▸ EXERCISE DETAILS
Please pick up the passage below on Xcel Energy Colorado's all-source competitive solicitation and continue it from its final sentence.

New data shows Xcel Energy Colorado’s 2016-2017 all-source competitive solicitation (ASCS) secured even lower costs than power sector leaders previously thought, adding momentum to interest in this emerging approach to procurement.
Xcel’s ASCS returned a $0.0107/kWh bid for wind, a $0.023/kWh bid for solar, and a $0.03/kWh bid for solar-plus-storage, according to a February 2021 Xcel presentation to Michigan regulators. These prices, compared to Colorado’s average January 2021 residential electricity price of $0.126/kWh, have other utilities asking how they can use this procurement approach.
ASCSs identify "market-based portfolios that meet utility needs on both cost and risk from the full range of options," said 3rdRail Managing Partner Fredrich Kahrl, lead author of a March 2021 Lawrence Berkeley National Laboratory (LBNL) ASCS study. The study outlines 11 ASCS proceedings from investor-owned utilities from 2011-2019, including Xcel Colorado and Northern Indiana Public Service Company (NIPSCO).
This resource-neutral approach, which can include utility self-build proposals, can be "a valuable strategy for utilities to address uncertainty in a time of rapid technological change," Kahrl said.

▸ EXCERPTED RECORDS
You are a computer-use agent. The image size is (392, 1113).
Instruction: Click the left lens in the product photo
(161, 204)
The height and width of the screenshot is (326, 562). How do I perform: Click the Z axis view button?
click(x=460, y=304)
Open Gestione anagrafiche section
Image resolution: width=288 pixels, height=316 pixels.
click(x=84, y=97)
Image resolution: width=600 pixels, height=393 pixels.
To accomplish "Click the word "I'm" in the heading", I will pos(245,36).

==

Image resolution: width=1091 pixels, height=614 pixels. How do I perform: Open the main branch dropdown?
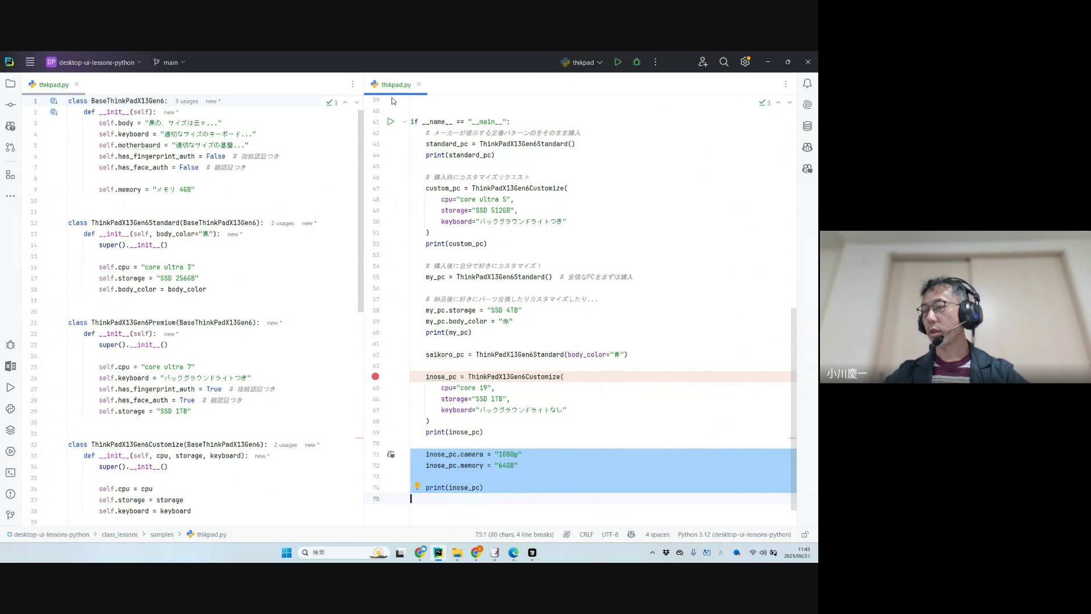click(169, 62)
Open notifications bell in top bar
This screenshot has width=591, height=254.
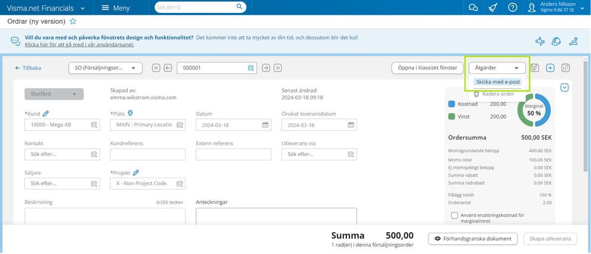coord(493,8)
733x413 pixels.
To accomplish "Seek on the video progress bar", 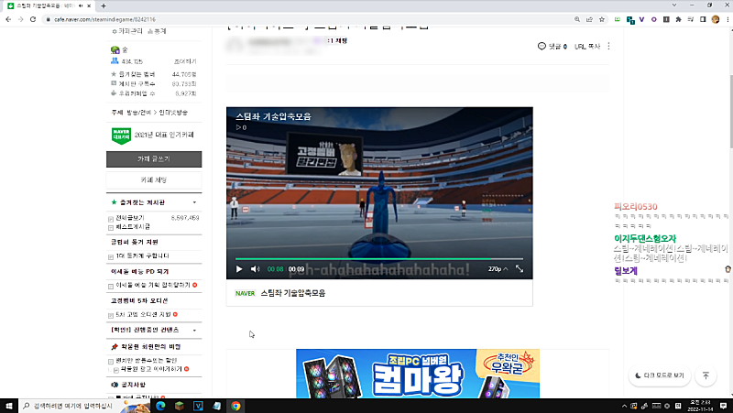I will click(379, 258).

▸ THE RESPONSE
Unlike single resource requests for proposals (RFPs) to meet planning needs, ASCSs consider all offers that meet a utility’s criteria from all bidders, representatives of Xcel Colorado and NIPSCO said.
Single resource RFPs were the norm when utilities typically chose between hydropower, fossil fuels and nuclear generation and prices were well-known. In the last decade, ASCSs are gaining in use because of the price and availability feedback they provide on emerging technologies like wind and solar.
Xcel Colorado's ASCS showed regulators "carefully regulated competitive planning and solicitations drive quality up and prices down and benefit consumers," added former Colorado Public Utilities Commission (COPUC) Chair Ron Lehr.
However, regulators must ensure ASCSs’ "fairness and transparency," beginning with oversight of utility planning, LBNL’s paper emphasized. It described regulators' critical role in keeping valuation of the benefits and risks of traditional and renewable generation, distributed energy resources (DERs), energy storage and utility-owned resources open and equitable to protect the process.
The competitive solicitation process
Competitive solicitations allow utilities to compare prices of new power resource technologies with traditional generation options, LBNL reported. They also allow utilities to compare the value of integrated portfolios of complementary resources, like renewables and battery storage or renewables and natural gas, in meeting cost, risk and policy parameters.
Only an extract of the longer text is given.